As bad as each of these may have seemed, Facebook users have generally been unfazed. They’ve used the service in ever-greater numbers for greater amounts of time, in effect trading privacy for product. They were willing to give more and more data to Facebook in exchange for the ability to connect with old high school friends, see pictures of their grandkids, read only the news that they agree with. The concept was dubbed Zuckerberg’s Law in 2008, when the CEO argued at a conference that each year people would share twice as much information about themselves as they had the year before. Notions of privacy were eroding, Zuckerberg said in 2010. “That social norm,” he added, “is just something that has evolved over time.”

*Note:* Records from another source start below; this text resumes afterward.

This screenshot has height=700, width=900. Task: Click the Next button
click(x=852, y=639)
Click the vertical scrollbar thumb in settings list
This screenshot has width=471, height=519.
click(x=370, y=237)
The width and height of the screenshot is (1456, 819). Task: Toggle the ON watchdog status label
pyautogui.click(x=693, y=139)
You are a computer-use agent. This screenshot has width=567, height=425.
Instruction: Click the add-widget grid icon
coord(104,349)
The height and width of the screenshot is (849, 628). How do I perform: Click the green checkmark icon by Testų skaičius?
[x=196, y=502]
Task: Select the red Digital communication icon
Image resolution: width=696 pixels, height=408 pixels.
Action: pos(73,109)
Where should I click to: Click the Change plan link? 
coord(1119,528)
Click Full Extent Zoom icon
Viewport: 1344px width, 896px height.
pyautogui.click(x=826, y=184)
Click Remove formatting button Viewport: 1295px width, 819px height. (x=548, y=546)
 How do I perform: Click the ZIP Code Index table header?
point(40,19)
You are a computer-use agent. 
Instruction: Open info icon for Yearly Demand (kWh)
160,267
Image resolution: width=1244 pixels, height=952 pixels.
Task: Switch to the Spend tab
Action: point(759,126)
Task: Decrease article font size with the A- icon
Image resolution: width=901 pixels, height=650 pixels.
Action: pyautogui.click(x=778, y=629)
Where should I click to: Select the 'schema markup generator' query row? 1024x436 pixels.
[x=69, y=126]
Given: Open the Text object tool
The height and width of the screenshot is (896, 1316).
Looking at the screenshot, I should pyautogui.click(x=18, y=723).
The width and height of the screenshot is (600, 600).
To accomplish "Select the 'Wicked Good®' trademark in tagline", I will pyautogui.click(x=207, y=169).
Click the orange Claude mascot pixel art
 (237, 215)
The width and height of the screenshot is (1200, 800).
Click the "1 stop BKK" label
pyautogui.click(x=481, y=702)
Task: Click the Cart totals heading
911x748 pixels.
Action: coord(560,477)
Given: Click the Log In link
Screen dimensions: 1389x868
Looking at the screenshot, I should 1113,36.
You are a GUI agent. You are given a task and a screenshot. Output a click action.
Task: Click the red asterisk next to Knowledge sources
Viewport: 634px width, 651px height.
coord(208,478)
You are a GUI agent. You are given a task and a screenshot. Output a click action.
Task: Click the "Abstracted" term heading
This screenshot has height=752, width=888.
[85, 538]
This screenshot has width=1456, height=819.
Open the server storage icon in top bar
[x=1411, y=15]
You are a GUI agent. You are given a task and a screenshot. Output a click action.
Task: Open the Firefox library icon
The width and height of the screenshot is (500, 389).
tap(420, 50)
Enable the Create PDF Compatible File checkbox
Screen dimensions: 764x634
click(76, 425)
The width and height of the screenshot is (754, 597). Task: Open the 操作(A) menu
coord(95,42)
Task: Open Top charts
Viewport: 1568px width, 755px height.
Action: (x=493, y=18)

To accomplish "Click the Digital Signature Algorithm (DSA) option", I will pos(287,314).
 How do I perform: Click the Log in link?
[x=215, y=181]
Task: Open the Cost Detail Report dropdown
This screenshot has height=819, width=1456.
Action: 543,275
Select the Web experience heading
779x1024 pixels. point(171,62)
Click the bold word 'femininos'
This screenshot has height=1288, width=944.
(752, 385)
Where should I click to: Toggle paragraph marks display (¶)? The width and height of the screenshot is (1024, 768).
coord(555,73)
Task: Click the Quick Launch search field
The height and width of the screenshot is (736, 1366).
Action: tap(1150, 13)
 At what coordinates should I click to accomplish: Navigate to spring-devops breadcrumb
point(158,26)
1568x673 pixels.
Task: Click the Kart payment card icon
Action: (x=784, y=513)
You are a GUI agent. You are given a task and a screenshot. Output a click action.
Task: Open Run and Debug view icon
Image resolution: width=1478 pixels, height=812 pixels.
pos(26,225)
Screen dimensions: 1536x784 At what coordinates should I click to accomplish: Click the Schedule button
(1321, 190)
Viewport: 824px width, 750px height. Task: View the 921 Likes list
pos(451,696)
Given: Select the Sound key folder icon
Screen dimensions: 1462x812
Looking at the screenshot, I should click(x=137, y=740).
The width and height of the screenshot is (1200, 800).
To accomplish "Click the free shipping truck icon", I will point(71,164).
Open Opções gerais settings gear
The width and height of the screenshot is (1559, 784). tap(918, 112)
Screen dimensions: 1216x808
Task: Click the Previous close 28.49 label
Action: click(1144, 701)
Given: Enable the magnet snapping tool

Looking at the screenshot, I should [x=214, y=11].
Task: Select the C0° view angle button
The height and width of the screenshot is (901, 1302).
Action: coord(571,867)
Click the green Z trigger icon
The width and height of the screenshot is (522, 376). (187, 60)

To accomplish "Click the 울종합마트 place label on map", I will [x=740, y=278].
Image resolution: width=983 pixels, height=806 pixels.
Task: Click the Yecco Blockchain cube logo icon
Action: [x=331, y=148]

For a while, the only thing Facebook needed to do to keep growing was to remove barriers to downloading and using the product. By 2014, it had reached almost half the world’s internet-connected population, and Zuckerberg realized the only way to expand further was to add people to the internet. While Facebook invested in internet subsidy programs in developing countries, it also went on an acquisition binge, buying up popular social software makers such as Instagram and WhatsApp.

These moves led to annual revenue growth of about 50 percent, with most of the increase coming from mobile ads, and converted the company’s Wall Street doubters. Last year, even as Facebook was forced to acknowledge that it had played a role in the Russian disinformation campaign during the election of Trump, investors pushed its stock price up 53 percent.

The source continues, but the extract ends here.